Tuesday, September 07, 2010

Imaginary Landscapes

Malcolm Tredinnick is a master of GeoDjango, which talks the language of maps. He demonstrated an imaginary landscape he'd devised. The PNG provides texture, but the underlying TIFF, some 19 MB of data, provides the real details.

OpenLayers serves as a clearinghouse, knows where to go for what data to populate the different layers. Show all restaurants of a given type in a given zip code area.

PostGIS supports data selection based on bounding boxes, so when you zoom in or pan, it sends back the right objects.

You'll want to cache tiles, especially the background ones that don't change. Several open source projects do this, and support Python bindings.

Mapnik is another piece of the puzzle, a strong source of Earthling data.

Malcolm emphasized the importance of using a whole planet, even if your region is but a small island. The geometry engines all assume a latitude-longitude context.

Given my Geometry + Geography paradigm, I'm of course interested to what extent internal anatomy might be considered a GIS problem.

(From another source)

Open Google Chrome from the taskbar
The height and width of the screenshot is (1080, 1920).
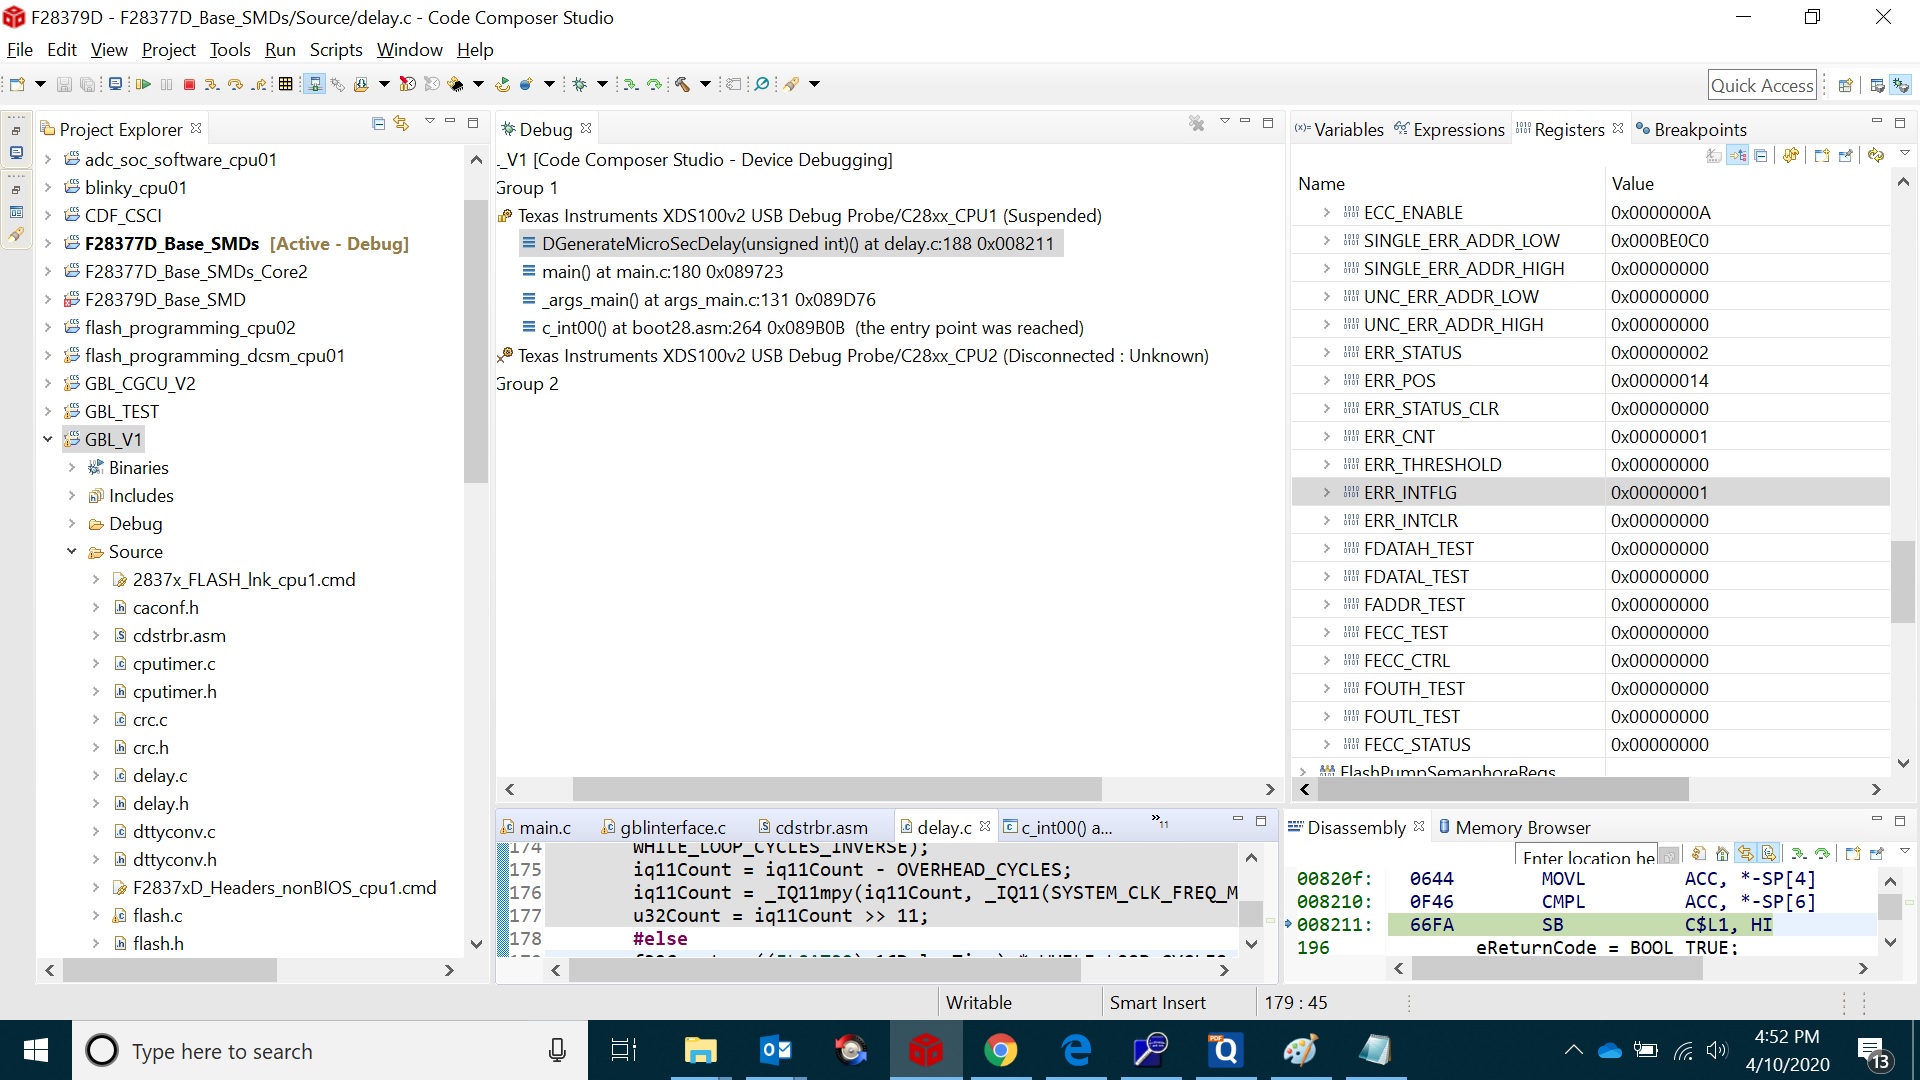click(x=1000, y=1050)
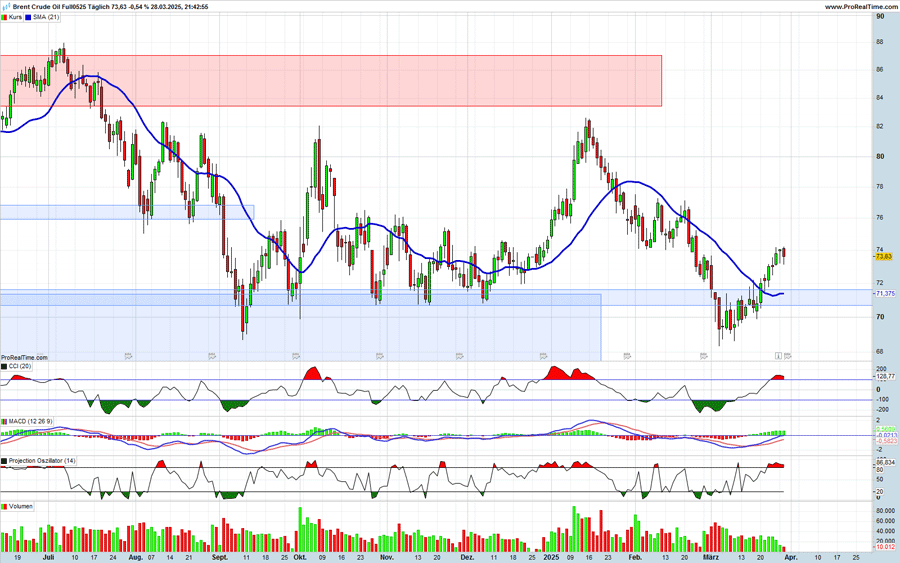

Bodies are not planets, but they are geospatial.

What file formats accommodate both planets and livers? When one zooms in, on a city street, it's worthwhile to show infrastructure, such as under-street pipes, optical fibers.

One zooms in on a body the same way, showing what's inside. Indeed bodies walk on sidewalks.

Geography is all inclusive of special case "scenes" whereas geometry is generic (about shape in general -- what we call "pre-frequency" in Synergetics). Does x3D (VRML) support GIS?